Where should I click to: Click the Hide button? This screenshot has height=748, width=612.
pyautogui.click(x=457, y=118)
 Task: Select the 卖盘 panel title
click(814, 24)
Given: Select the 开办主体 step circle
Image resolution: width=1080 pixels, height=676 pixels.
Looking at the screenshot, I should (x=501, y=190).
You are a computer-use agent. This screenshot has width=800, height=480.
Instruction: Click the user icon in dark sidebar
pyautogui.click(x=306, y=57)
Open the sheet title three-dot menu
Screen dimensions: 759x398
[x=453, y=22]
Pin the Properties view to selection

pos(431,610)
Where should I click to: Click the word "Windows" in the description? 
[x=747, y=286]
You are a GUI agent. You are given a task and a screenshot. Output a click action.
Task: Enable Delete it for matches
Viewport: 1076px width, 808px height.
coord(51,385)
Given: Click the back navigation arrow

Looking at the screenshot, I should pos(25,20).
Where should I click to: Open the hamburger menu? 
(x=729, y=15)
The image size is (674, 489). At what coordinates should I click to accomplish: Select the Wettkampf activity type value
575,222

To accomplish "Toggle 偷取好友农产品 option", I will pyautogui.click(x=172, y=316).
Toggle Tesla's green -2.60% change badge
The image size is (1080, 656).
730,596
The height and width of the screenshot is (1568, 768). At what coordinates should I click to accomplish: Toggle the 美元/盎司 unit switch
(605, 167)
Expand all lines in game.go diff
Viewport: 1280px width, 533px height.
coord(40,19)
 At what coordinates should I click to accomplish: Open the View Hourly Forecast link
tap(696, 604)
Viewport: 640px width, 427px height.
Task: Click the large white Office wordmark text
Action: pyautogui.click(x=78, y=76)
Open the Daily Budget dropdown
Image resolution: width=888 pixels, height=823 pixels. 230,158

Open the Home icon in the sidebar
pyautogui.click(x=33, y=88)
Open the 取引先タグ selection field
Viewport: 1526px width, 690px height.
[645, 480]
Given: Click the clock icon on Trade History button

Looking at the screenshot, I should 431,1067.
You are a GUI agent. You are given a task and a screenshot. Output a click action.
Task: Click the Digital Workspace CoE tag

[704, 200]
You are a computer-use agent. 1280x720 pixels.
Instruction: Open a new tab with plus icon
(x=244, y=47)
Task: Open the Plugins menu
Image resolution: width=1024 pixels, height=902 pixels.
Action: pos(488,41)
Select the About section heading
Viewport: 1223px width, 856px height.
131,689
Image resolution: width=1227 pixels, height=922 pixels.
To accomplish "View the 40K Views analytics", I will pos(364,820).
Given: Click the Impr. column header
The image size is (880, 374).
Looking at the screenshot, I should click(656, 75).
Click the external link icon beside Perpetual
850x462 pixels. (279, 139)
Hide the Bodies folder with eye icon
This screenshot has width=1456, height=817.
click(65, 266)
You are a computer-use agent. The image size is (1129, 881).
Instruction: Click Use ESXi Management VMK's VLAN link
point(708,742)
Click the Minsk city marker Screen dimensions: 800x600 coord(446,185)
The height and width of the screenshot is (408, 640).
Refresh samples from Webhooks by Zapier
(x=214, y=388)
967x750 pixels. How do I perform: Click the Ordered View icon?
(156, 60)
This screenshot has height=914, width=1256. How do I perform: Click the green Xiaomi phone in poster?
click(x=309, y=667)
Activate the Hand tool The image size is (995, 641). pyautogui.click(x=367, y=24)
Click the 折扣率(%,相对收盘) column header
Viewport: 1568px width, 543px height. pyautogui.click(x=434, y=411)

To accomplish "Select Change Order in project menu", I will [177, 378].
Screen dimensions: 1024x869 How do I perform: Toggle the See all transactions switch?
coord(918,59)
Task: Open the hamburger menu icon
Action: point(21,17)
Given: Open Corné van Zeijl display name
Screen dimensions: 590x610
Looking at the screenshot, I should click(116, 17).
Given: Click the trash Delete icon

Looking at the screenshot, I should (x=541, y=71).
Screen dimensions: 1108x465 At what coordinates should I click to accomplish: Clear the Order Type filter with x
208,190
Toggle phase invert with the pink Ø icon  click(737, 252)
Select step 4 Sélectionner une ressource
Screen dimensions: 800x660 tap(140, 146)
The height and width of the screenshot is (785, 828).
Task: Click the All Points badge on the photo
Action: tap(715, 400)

▬▬▬▬▬▬▬▬▬▬

Try it
Return the listing exactly as it was given to you, with every line intact.

Exercise solution
Where should I click to: Click the Hide button? This screenshot has height=748, width=612.
pyautogui.click(x=457, y=118)
 Task: Select the 卖盘 panel title
click(814, 24)
Given: Select the 开办主体 step circle
Image resolution: width=1080 pixels, height=676 pixels.
Looking at the screenshot, I should (x=501, y=190).
You are a computer-use agent. This screenshot has width=800, height=480.
Instruction: Click the user icon in dark sidebar
pyautogui.click(x=306, y=57)
Open the sheet title three-dot menu
Screen dimensions: 759x398
[x=453, y=22]
Pin the Properties view to selection

pos(431,610)
Where should I click to: Click the word "Windows" in the description? 
[x=747, y=286]
You are a GUI agent. You are given a task and a screenshot. Output a click action.
Task: Enable Delete it for matches
Viewport: 1076px width, 808px height.
coord(51,385)
Given: Click the back navigation arrow

Looking at the screenshot, I should pos(25,20).
Where should I click to: Open the hamburger menu? 
(x=729, y=15)
The image size is (674, 489). At what coordinates should I click to accomplish: Select the Wettkampf activity type value
575,222

To accomplish "Toggle 偷取好友农产品 option", I will pyautogui.click(x=172, y=316).
Toggle Tesla's green -2.60% change badge
The image size is (1080, 656).
730,596
The height and width of the screenshot is (1568, 768). At what coordinates should I click to accomplish: Toggle the 美元/盎司 unit switch
(605, 167)
Expand all lines in game.go diff
Viewport: 1280px width, 533px height.
coord(40,19)
 At what coordinates should I click to accomplish: Open the View Hourly Forecast link
tap(696, 604)
Viewport: 640px width, 427px height.
Task: Click the large white Office wordmark text
Action: pyautogui.click(x=78, y=76)
Open the Daily Budget dropdown
Image resolution: width=888 pixels, height=823 pixels. 230,158

Open the Home icon in the sidebar
pyautogui.click(x=33, y=88)
Open the 取引先タグ selection field
Viewport: 1526px width, 690px height.
[645, 480]
Given: Click the clock icon on Trade History button

Looking at the screenshot, I should 431,1067.
You are a GUI agent. You are given a task and a screenshot. Output a click action.
Task: Click the Digital Workspace CoE tag

[704, 200]
You are a computer-use agent. 1280x720 pixels.
Instruction: Open a new tab with plus icon
(x=244, y=47)
Task: Open the Plugins menu
Image resolution: width=1024 pixels, height=902 pixels.
Action: pos(488,41)
Select the About section heading
Viewport: 1223px width, 856px height.
131,689
Image resolution: width=1227 pixels, height=922 pixels.
To accomplish "View the 40K Views analytics", I will pos(364,820).
Given: Click the Impr. column header
The image size is (880, 374).
Looking at the screenshot, I should click(656, 75).
Click the external link icon beside Perpetual
850x462 pixels. (279, 139)
Hide the Bodies folder with eye icon
This screenshot has width=1456, height=817.
click(65, 266)
You are a computer-use agent. The image size is (1129, 881).
Instruction: Click Use ESXi Management VMK's VLAN link
point(708,742)
Click the Minsk city marker Screen dimensions: 800x600 coord(446,185)
The height and width of the screenshot is (408, 640).
Refresh samples from Webhooks by Zapier
(x=214, y=388)
967x750 pixels. How do I perform: Click the Ordered View icon?
(156, 60)
This screenshot has height=914, width=1256. How do I perform: Click the green Xiaomi phone in poster?
click(x=309, y=667)
Activate the Hand tool The image size is (995, 641). pyautogui.click(x=367, y=24)
Click the 折扣率(%,相对收盘) column header
Viewport: 1568px width, 543px height. pyautogui.click(x=434, y=411)

To accomplish "Select Change Order in project menu", I will [177, 378].
Screen dimensions: 1024x869 How do I perform: Toggle the See all transactions switch?
coord(918,59)
Task: Open the hamburger menu icon
Action: point(21,17)
Given: Open Corné van Zeijl display name
Screen dimensions: 590x610
Looking at the screenshot, I should click(116, 17).
Given: Click the trash Delete icon

Looking at the screenshot, I should (x=541, y=71).
Screen dimensions: 1108x465 At what coordinates should I click to accomplish: Clear the Order Type filter with x
208,190
Toggle phase invert with the pink Ø icon  click(737, 252)
Select step 4 Sélectionner une ressource
Screen dimensions: 800x660 tap(140, 146)
The height and width of the screenshot is (785, 828).
Task: Click the All Points badge on the photo
Action: tap(715, 400)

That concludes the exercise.